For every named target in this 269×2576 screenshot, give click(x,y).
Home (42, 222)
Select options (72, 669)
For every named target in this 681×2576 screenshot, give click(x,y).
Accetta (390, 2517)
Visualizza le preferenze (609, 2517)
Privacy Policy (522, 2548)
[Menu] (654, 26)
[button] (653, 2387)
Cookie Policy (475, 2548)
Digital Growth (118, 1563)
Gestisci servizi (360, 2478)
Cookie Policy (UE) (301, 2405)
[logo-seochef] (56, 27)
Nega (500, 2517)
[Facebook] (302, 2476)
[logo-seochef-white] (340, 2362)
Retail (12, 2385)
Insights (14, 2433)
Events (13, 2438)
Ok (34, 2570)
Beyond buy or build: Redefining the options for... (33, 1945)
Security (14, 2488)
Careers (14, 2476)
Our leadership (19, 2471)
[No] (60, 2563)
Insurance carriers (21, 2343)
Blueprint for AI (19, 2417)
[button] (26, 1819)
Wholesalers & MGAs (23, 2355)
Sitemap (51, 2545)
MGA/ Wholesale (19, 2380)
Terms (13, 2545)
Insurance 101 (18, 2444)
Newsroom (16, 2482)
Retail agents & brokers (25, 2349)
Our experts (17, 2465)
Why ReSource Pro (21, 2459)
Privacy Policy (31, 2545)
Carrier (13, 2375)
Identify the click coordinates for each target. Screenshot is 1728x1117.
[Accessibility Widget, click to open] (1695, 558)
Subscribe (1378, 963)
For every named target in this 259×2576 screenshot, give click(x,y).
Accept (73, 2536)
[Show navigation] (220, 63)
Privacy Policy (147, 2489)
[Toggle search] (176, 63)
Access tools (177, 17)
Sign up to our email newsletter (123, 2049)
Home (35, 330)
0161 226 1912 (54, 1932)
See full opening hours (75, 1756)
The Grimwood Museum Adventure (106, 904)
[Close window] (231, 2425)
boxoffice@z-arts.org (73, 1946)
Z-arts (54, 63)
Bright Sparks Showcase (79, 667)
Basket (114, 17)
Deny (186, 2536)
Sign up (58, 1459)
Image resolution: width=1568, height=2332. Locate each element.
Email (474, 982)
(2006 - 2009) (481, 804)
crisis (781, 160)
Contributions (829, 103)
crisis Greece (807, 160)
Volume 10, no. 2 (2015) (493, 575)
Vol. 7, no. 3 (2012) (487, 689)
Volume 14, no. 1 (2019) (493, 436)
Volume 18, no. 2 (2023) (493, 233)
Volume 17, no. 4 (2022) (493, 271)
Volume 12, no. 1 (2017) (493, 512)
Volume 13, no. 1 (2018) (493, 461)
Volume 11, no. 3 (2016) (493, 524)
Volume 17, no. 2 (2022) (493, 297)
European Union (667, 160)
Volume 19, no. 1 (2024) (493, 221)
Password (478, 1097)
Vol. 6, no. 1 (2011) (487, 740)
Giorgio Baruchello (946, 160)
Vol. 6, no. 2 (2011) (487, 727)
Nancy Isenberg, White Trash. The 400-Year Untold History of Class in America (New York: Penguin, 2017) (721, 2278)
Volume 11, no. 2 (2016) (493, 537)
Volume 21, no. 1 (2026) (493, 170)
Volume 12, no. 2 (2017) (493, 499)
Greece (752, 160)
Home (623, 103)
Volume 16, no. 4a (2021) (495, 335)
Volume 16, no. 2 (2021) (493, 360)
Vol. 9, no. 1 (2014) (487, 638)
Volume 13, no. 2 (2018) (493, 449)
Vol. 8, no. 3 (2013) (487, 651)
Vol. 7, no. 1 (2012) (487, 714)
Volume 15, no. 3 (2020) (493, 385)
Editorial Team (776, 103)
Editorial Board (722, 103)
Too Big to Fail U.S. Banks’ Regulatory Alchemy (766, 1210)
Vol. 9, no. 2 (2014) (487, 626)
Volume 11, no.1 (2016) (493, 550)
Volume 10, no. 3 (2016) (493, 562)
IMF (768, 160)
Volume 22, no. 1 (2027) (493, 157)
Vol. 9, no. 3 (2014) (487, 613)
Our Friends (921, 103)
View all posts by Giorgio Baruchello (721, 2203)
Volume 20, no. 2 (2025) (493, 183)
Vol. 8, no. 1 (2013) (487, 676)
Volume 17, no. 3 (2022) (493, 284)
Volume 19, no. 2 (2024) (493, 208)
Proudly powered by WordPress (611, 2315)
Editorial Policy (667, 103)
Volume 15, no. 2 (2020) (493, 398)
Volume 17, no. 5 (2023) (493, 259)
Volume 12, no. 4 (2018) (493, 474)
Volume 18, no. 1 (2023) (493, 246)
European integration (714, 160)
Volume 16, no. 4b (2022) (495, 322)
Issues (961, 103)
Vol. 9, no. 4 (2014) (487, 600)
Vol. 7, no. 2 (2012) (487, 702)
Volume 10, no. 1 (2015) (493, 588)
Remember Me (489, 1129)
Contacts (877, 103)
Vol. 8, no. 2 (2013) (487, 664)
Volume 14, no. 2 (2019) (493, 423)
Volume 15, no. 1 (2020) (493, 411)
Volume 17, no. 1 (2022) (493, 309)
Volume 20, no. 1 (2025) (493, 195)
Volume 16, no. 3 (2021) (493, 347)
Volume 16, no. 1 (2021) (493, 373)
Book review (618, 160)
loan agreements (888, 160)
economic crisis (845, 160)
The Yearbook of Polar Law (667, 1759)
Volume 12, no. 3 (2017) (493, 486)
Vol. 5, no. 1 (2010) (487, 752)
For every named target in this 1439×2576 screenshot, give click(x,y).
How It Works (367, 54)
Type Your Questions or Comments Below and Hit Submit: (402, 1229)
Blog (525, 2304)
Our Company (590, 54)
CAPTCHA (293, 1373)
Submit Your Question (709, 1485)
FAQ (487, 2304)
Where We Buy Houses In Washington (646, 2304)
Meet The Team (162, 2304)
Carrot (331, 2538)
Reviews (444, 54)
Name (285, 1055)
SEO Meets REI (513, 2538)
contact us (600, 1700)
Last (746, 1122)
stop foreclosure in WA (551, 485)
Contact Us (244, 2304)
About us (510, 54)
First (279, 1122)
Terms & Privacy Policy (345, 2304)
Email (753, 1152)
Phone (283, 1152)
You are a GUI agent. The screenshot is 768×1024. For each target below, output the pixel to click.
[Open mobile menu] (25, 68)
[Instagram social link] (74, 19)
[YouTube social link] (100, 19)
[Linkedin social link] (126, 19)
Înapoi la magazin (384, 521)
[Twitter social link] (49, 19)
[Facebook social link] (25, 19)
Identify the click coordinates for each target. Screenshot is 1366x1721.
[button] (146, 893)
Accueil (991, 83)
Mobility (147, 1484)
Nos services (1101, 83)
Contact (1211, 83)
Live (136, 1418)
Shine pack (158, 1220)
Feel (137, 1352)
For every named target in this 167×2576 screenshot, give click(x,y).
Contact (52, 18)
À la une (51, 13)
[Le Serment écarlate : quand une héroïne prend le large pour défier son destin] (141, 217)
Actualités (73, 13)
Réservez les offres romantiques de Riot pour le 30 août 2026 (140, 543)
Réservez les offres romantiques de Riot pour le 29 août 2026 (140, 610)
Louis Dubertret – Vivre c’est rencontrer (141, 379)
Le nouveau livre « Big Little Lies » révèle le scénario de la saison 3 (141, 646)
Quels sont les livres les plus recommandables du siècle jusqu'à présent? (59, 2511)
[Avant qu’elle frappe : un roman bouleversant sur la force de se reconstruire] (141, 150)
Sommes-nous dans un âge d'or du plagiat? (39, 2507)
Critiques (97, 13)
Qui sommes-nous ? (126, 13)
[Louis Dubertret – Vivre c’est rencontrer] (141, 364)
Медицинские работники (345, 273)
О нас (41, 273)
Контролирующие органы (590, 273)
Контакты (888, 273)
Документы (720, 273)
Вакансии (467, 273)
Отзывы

***

* [Your assignment]: Which lines in the listing hold the word "give"? Copy them out.

* [Your solution]:
For every named target in this 269×2576 screenshot, give click(x,y).
For every named target in this 681×2576 screenshot, give click(x,y).
For every named target in this 259×2576 screenshot, give click(x,y).
For every named target in this 1439×2576 screenshot, give click(x,y).
For every named target in this 167×2576 screenshot, give click(x,y).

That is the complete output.